Of concern is the 4:1 ratio of likely/possible to laboratory-confirmed cases, suggesting that official tallies understate true incidence of infection.
Factors that may contribute to undercounting are the difficulty of obtaining virologic confirmation or of storing and transporting samples in resource-poor settings and reluctance by relatives to consent to autopsy.
Another reason to believe that less fulminant cases may go unreported is the occurrence in Pakistan, and elsewhere, of clinically mild and asymptomatic cases (5,8–14), indicating that influenza (H5N1) virus may cause a spectrum of illness.
This dispatch is one of those good-news – bad-news type deals.
The bad news is that these results from Pakistan suggest that human H5N1 infections and clusters (as many assume) are probably undercounted around the world.
The good news is that despite more human cases than we are aware of, the virus hasn’t managed to spark an ongoing and efficient chain of transmission.
The big open question is how many mild, sub-clinical, or asymptomatic infections occur in an exposed population. The follow up testing of contacts in the Pakistan cluster suggests that number may be higher than suspected.
The authors write:
Of note, patient 6 (a cousin of the index case-patient) had a microneutralization titer of 80 but a negative Western blot result. Although 4 contacts of patient 6 exhibited no signs or symptoms of influenza, they did have positive H5 microneutralization titers ranging from 80 to 160.
It should be noted that previous seroprevalence studies have failed to show much evidence of mild infections, although the data is limited.
In May of 2009 (see Cambodian Study Finds Rare Asymptomatic H5N1 Infections) we saw a seroprevalence study published in the Journal of Infectious Diseases conducted on more than 600 members of a Cambodian village where 2 human H5N1 cases were detected in 2006.
Antibody titers showed that only 1% (7 of 674) of the villagers tested had contracted, and fought off, the H5N1 virus. A figure much lower than many had expected.
Another study – presented at the Options For Influenza Control VI Conference in Toronto in 2007, came up with similar results (see Seroprevalence Study).
Which, if we are to resolve this impasse, leaves us sorely in need of better and more frequent H5N1 seroprevalence studies from around the world.
In conclusion, the authors write:
Several features of the outbreak are unusual or give cause for concern: human-to-human-to-human transmission, possible nosocomial transmission, occurrence of mild and asymptomatic cases, and difficulties of establishing laboratory confirmation of likely and possible cases (which also prevented genotypic matching of specimens from primary and putative secondary cases).

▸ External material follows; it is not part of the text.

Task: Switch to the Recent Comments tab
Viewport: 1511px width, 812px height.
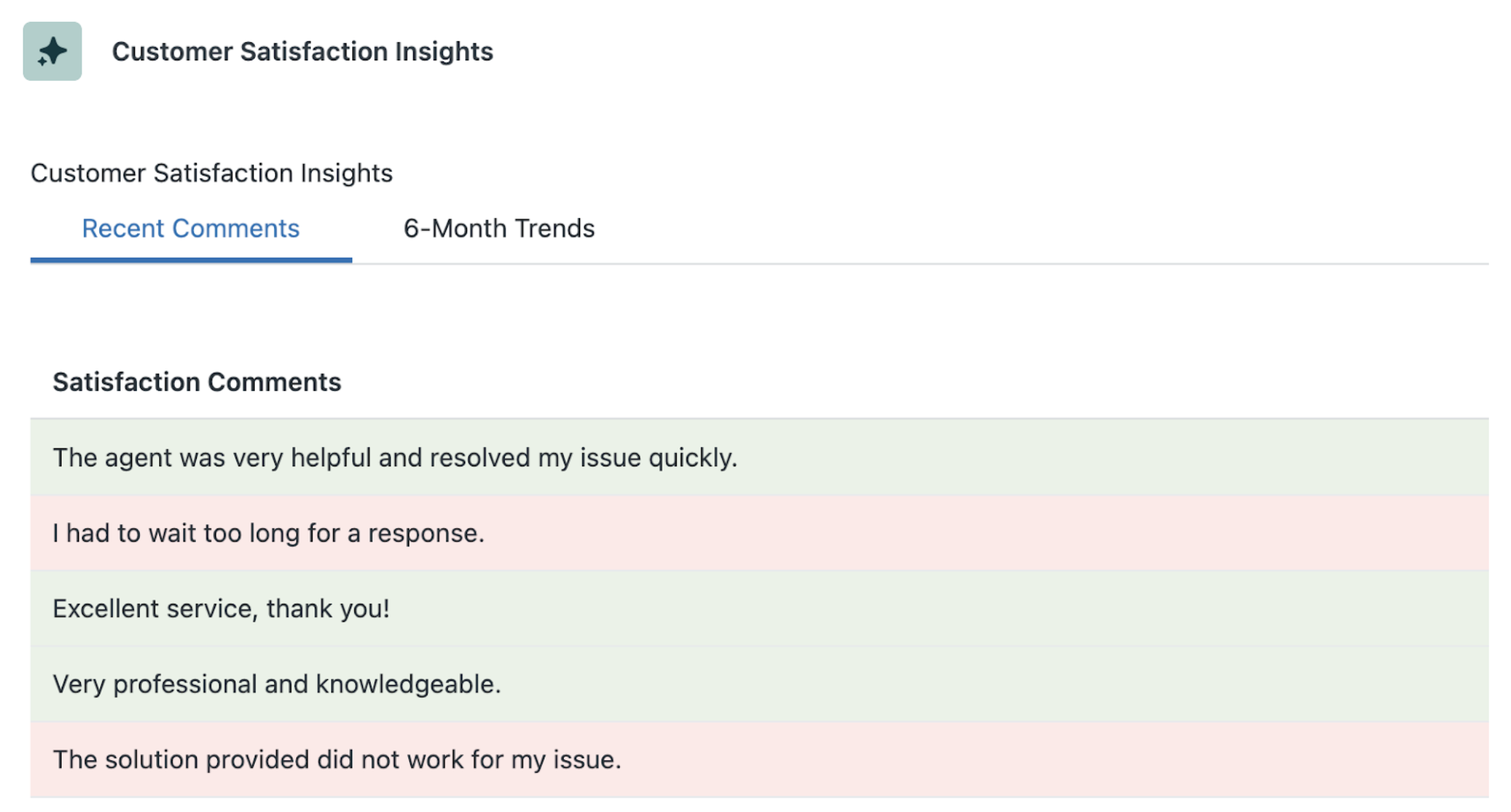Action: click(x=191, y=229)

Taken together, these features suggest that current surveillance might undercount the extent of human infection with influenza (H5N1) virus and that human-to-human transmission might possibly be associated with less severe disease.
Which is why – despite H5N1’s failure thus far to spark a pandemic - researchers continue to watch this virus intently, looking for any signs that it is adapting to human physiology.